● **Excerpted data**
┌────────

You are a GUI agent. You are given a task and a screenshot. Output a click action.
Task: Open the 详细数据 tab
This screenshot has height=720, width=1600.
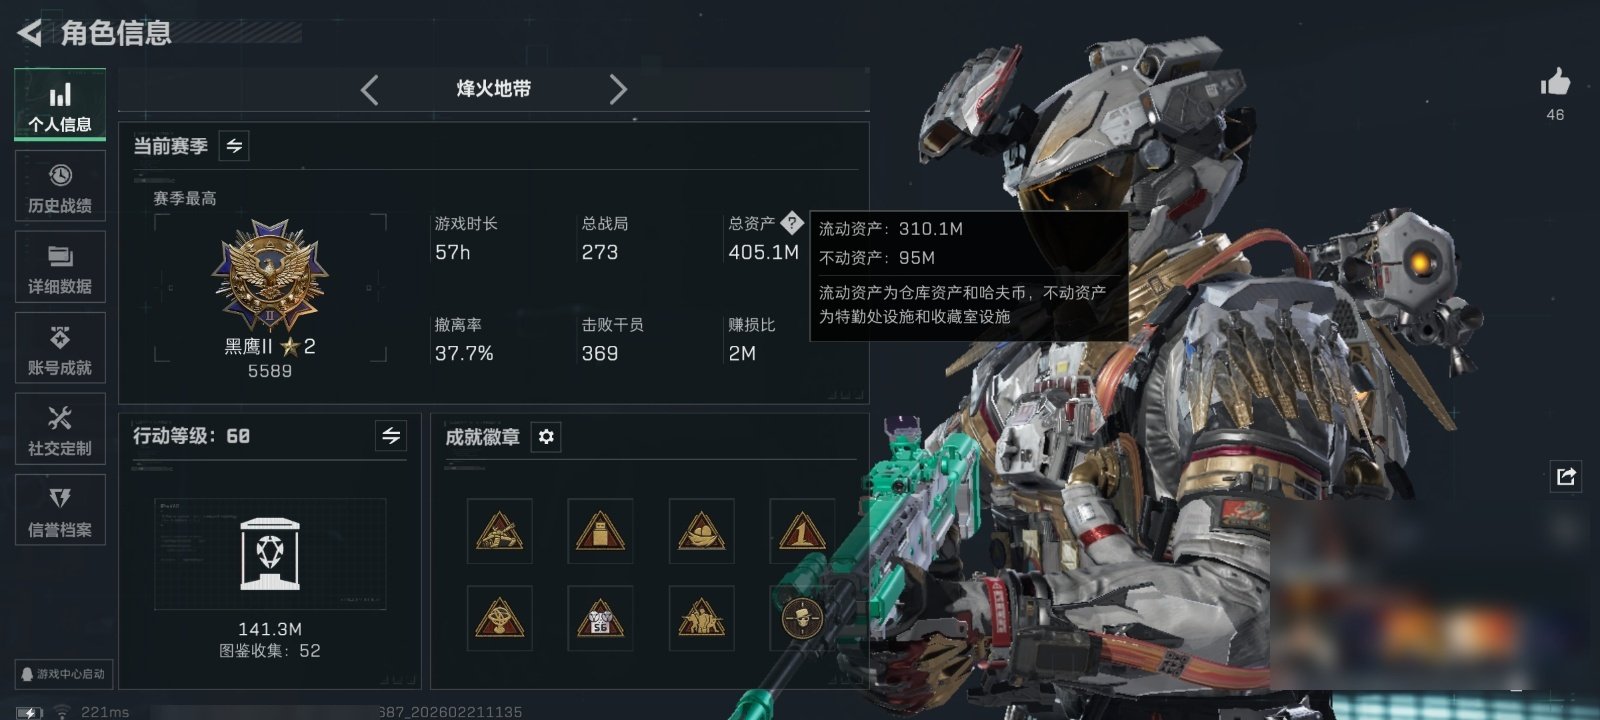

└────────
┌────────

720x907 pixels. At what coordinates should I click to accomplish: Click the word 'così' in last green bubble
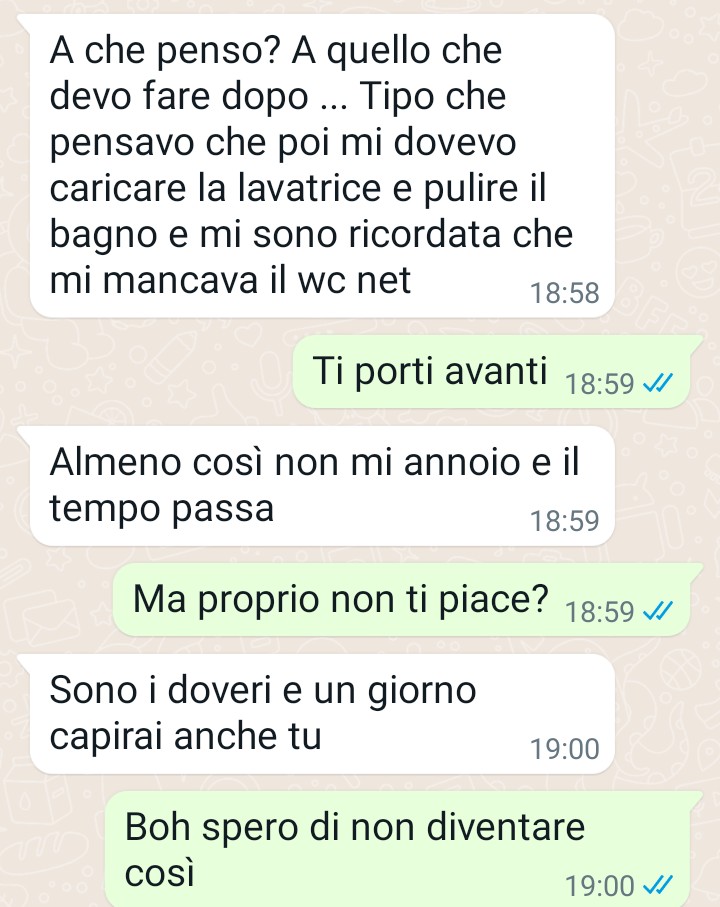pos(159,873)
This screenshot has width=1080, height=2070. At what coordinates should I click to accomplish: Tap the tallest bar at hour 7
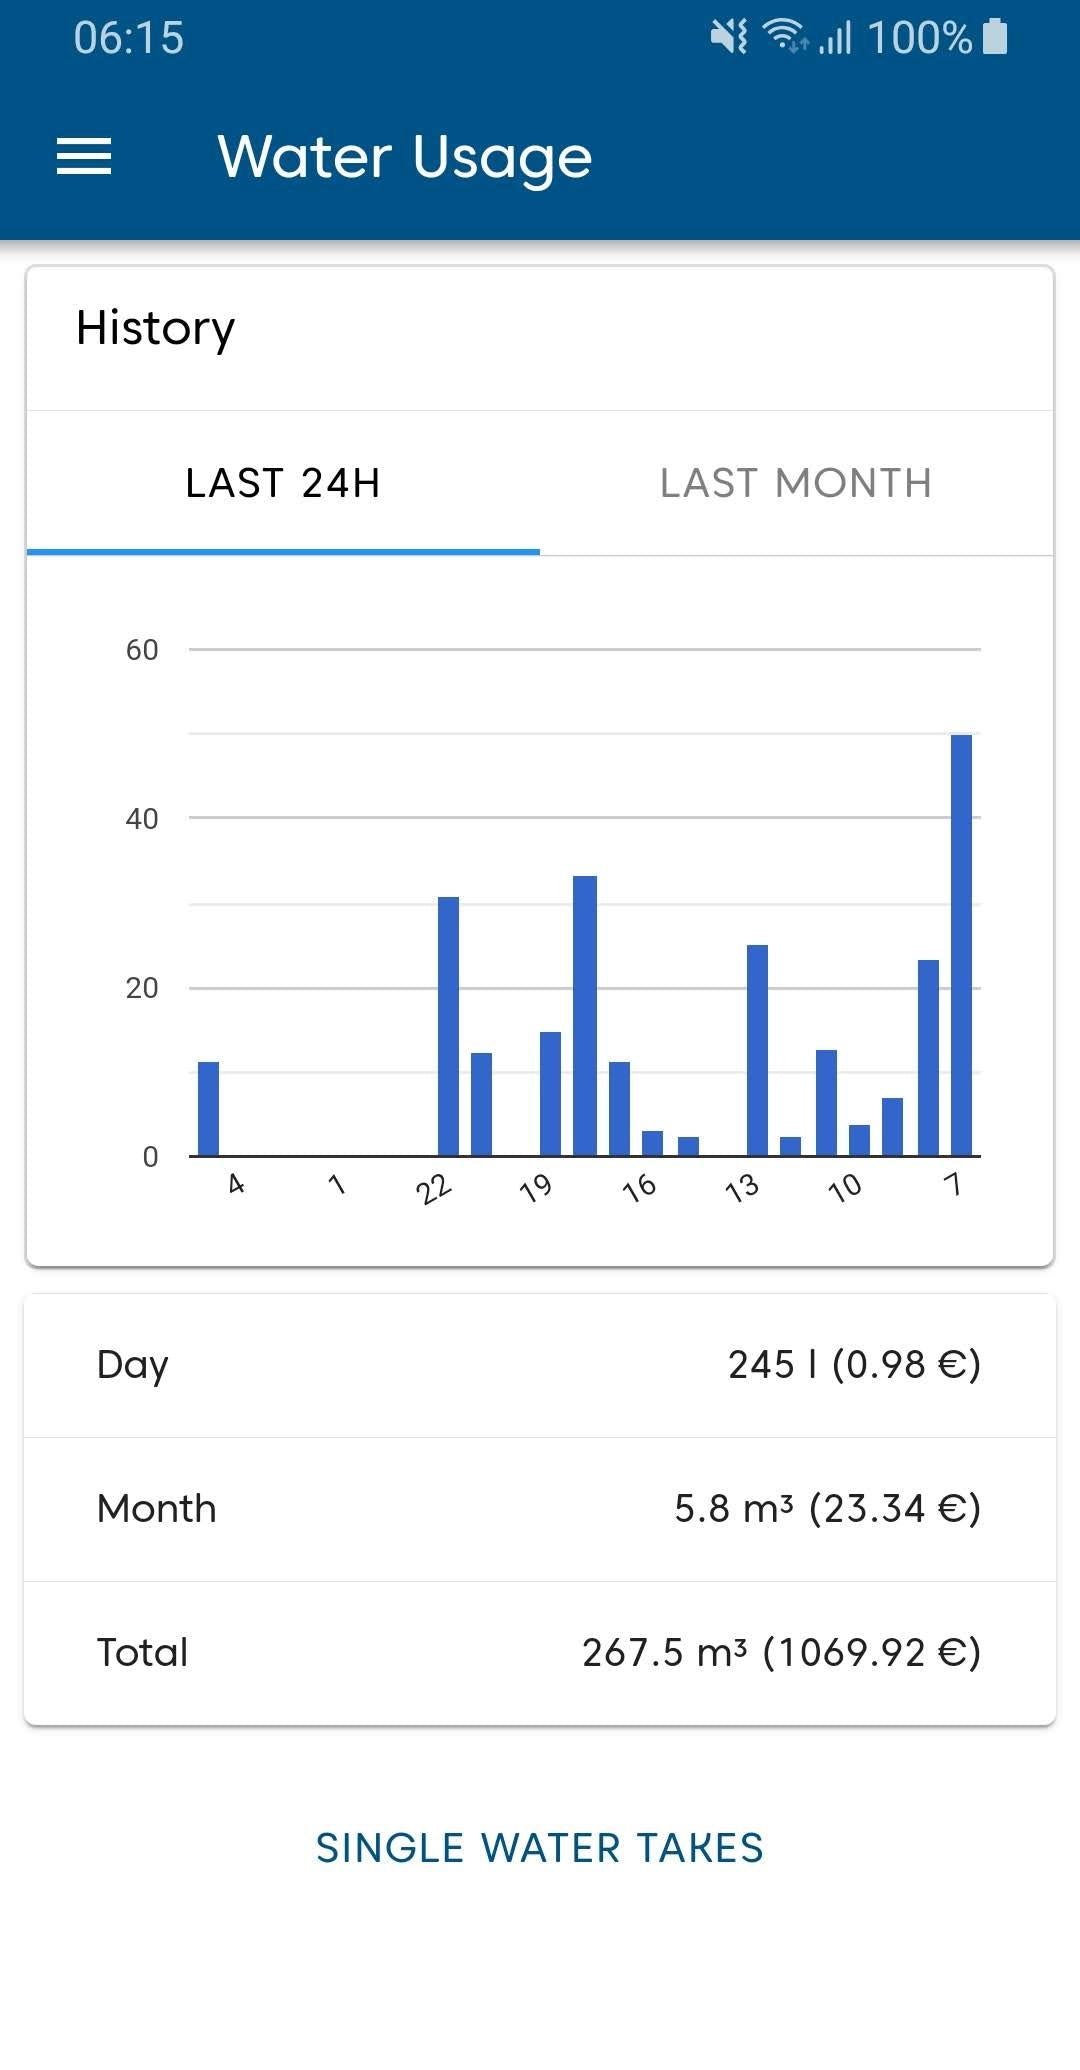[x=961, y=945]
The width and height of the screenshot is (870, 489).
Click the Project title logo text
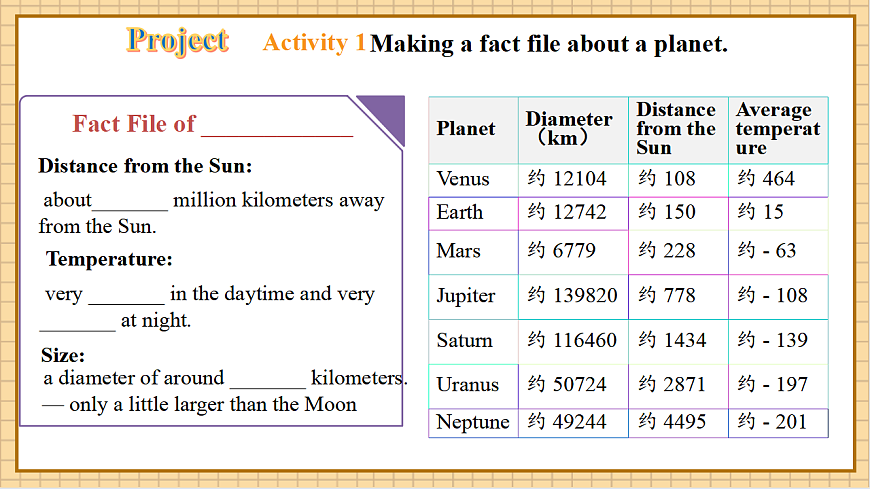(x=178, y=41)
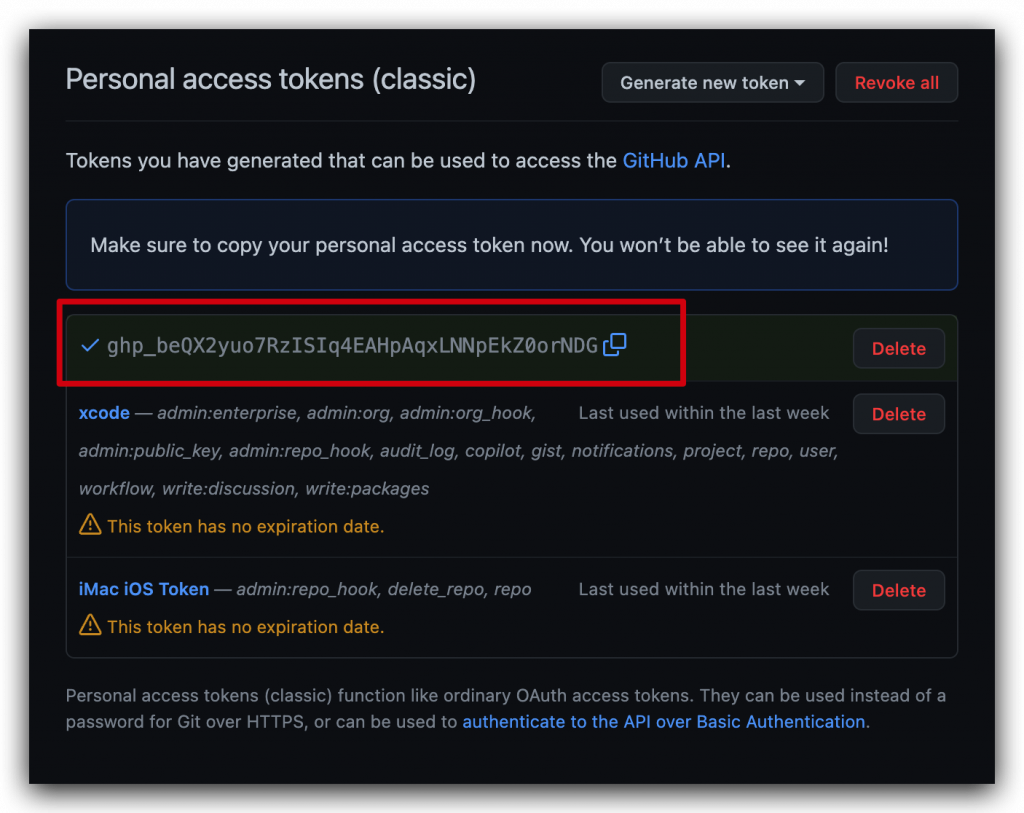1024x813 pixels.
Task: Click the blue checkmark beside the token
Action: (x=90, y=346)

└────────

● **Work instructions**
Beginning at the line with "You are a GUI" and stopping after the line with "This screenshot has height=720, width=1600.", please write out every line of the data above exactly and nothing else.

● **Answer for this exercise**
You are a GUI agent. You are given a task and a screenshot. Output a click action.
Task: Open the 详细数据 tab
This screenshot has height=720, width=1600.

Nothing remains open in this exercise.